Servants and even some lesser scions often remarked upon his placid nature, deeming him dispassionately dull, incapable of true passion or ire. Not that fury eluded him; rather, each emotional disturbance had been meticulously cataloged, then calcified, hardening into an impenetrable sheath. With each passing year, fewer stimuli could truly penetrate this armor.
This held true for Lord Kaelan Thorne, as it did for everything else.
Indeed, this very trait allowed Cassian to persist within Kaelan’s capricious orbit. His quiet diligence, his mastery of the ancestral maps, kept him a useful, if unremarkable, fixture in the Thorne household. He occupied a respectable, if subordinate, position within the manor’s intricate social stratification, a delicate perch he had painstakingly secured.
“Cassian, where’s that parchment I asked for?” Kaelan’s voice, a casual whip, cut through the midday quiet of the Scriptorium.
“On your writing table, Lord Kaelan. As always,” Seraphin replied, without looking up from the illuminated manuscript he was supposedly studying. A low-born ward, Seraphin had an insolence that grated on most, yet Kaelan seemed to tolerate it.
“Seraphin, your tone is rather… sharp, today. Did you wake on the wrong side of your cot?” Kaelan chuckled, a sound without warmth.
“Better a sharp tongue than a dull wit, my lord,” Seraphin retorted, a lazy smirk playing on his lips. “Unlike some, I rely on my intellect.”
Kaelan merely laughed, dismissing Seraphin’s barb. Only a jibe that truly struck home would elicit more than his indolent amusement. Kaelan’s gaze, however, drifted across the vaulted chamber, settling with predatory intent on a hunched figure sketching at a far drafting table. Elara Vance, a lowborn cartography apprentice, trembled beneath his scrutiny.
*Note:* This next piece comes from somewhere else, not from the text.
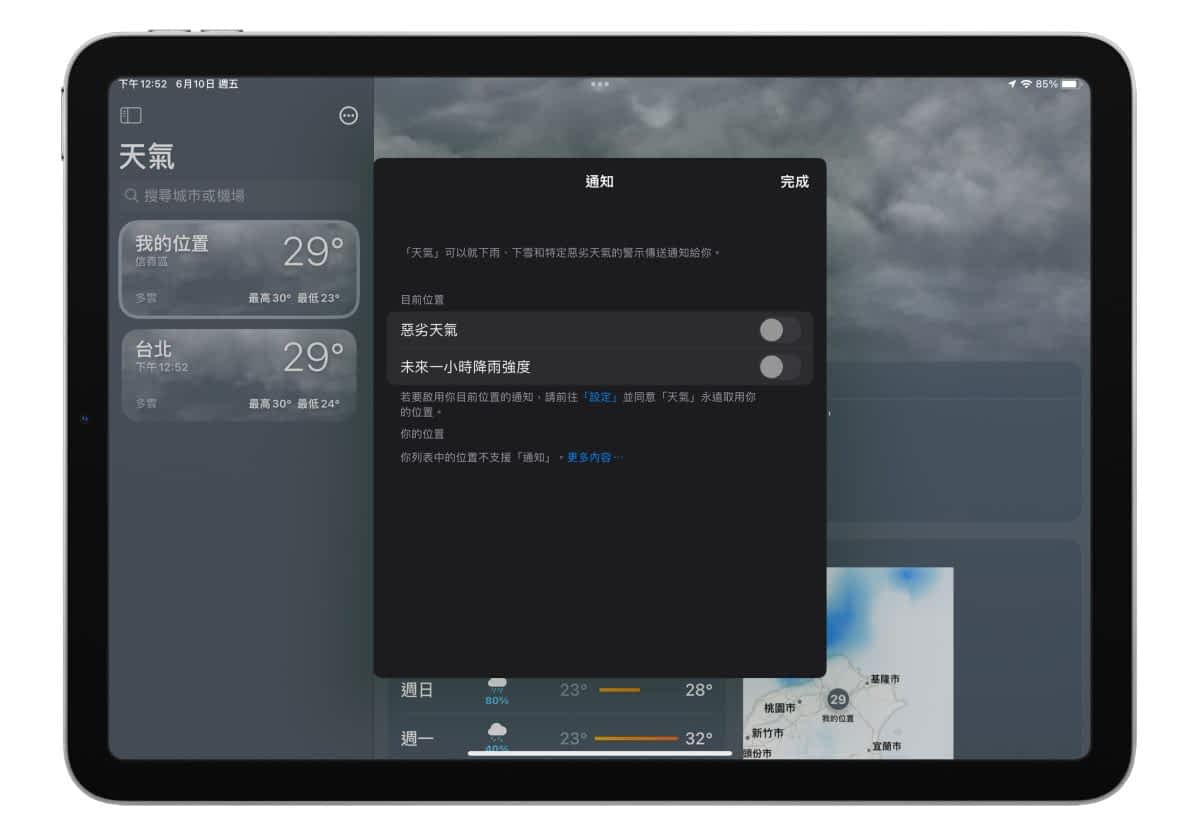Select the 我的位置 weather card

click(x=238, y=269)
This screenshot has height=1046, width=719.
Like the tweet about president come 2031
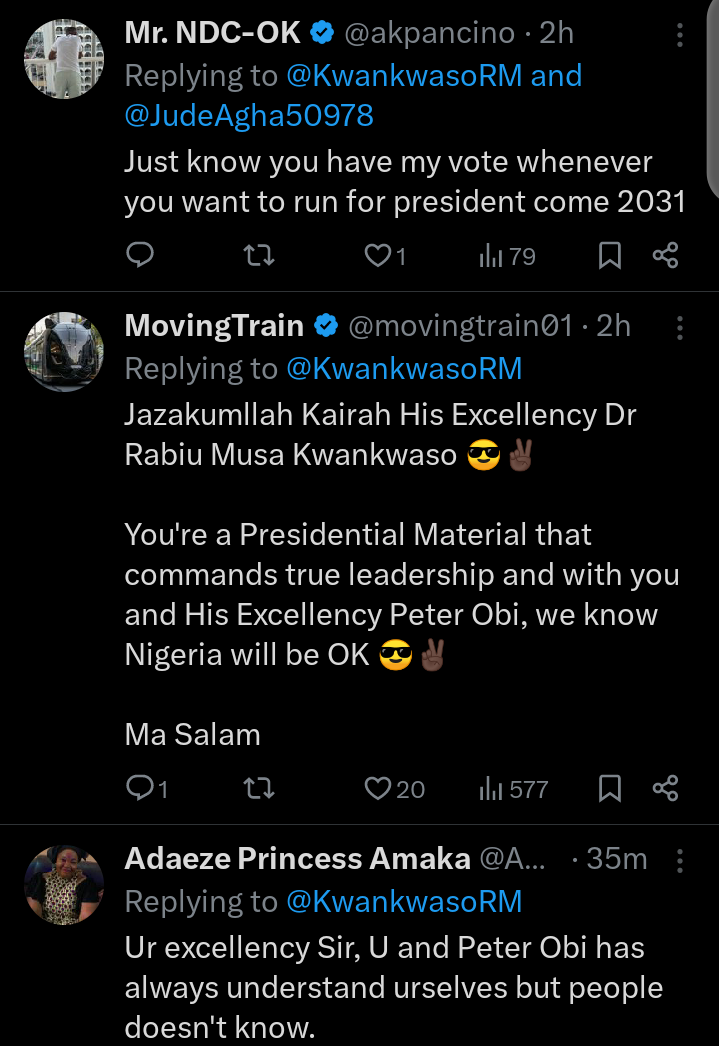pyautogui.click(x=385, y=255)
“Seraphin, are there no more… engaging prospects among the manor’s wards?” Kaelan pressed, ignoring Seraphin’s earlier remark. He gestured vaguely toward a group of gossiping pages.
“Engaging, my lord? Define engaging.” Seraphin’s voice held a practiced weariness.
“Someone with a bit of a fresh face, perhaps a spirited air…” Kaelan’s words trailed off, his eyes fixed on Elara.
Kaelan was impetuous, coarse, and prone to swift cruelties. Since his first awakening to the court’s baser temptations, his true nature had been starkly evident. His harassments, devoid of any nuanced restraint, grew ever more flagrant. By the close of this season’s harvest festival, Elara Vance found herself almost entirely shunned. Yet, even this isolation seemed insufficient to sate Kaelan’s peculiar malice.
Kaelan’s inner circle—Lord Marcus, Lysander of House Veridian, and Sir Gareth—often lingered, awaiting his leisure. Other pages and distant retainers, Torvin, Rhys, and Lorien among them, vanished with unseemly haste the moment the bell for midday repast chimed.
During Cassian’s first year as a Thorne retainer, he had often found himself among Kaelan’s immediate company. But by his second year, a subtle shift occurred. He overheard Lysander’s flippant comment one eve: “Cassian eats with Seraphin, doesn’t he? Always so… deliberate with his portions.” Without a single word from Cassian, his place was implicitly rescinded.
Most galling was Kaelan’s indifference. Cassian’s presence, or lack thereof, mattered little. A quiet fury simmered. Cassian quietly addressed Kaelan, his voice carefully modulated.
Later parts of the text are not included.